I went walking in the Silvermine River valley with my two sisters last week. It was the first time we had been back there in 43 years. It seems like yesterday.
We used to go there as teenagers when it was the Sunbird Nature Reserve. Our 'crowd' of kids from Clovelly would walk across the valley from the Fish Hoek side along the track which ran behind Clovelly Golf Club to Noordhoek and spend the day at Sunbird. There was a swimming pool fed by the Silvermine River and horses to ride if you were brave enough, but I think the main attraction, for the girls anyway, was the company of the handsome young rangers who looked after the reserve. They lived in old-fashioned gypsy caravans amongst huge old gum trees. It was their private paradise and we were privileged to join them.

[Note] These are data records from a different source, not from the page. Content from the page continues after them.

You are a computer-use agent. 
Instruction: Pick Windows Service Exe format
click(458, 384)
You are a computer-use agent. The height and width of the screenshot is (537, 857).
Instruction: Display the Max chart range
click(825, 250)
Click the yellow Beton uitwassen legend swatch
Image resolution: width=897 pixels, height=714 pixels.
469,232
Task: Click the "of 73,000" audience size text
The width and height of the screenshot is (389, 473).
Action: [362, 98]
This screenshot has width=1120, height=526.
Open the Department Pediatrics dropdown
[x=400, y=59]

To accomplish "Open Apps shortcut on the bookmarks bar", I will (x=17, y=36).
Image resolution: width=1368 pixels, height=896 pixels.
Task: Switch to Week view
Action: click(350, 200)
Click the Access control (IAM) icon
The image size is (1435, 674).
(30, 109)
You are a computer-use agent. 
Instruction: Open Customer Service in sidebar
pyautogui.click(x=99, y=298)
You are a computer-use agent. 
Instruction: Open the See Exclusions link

As I write this, the hit song of that long ago summer, He Ain't Heavy, He's My Brother, is on the radio.
It brings back those memories so vividly that I can feel the sun on our backs as we walk down that track, hear the crunch of the gravel beneath our feet, smell the warmth of the horses grazing in the field, see the cold clear water of the pristine Silvermine River gushing down the valley in eddying pools and tinkling falls.
Today the caravans are gone, the trees burned down by wildfires, the horses are grazing in the Elysian fields and the swimming pool has been reclaimed by the river. The valley is part of Table Mountain National Park and the public may freely roam across the grassy meadows along the riverbanks.
But I think I preferred it when it was 'ours'.
Hi Pam, Alison sent me the link. I re-discovered a gypsey caravan from Sunbird and one of the 'guys' at Sunbird riding school in Noordhoek when the girls and I started riding there. They were all firemen! cannot remember his name now! was the shorter stocky guy with blue eyes!The horses were his Mother's.
ReplyDeleteI am not sure if the caravan is still there.
When the reserve which they ran like a Red Indian settlement closed down they moved to Sunbird in Noordhoek. Do you remember them in the FH Mardi Gras in their full Red Indian regalia on horseback?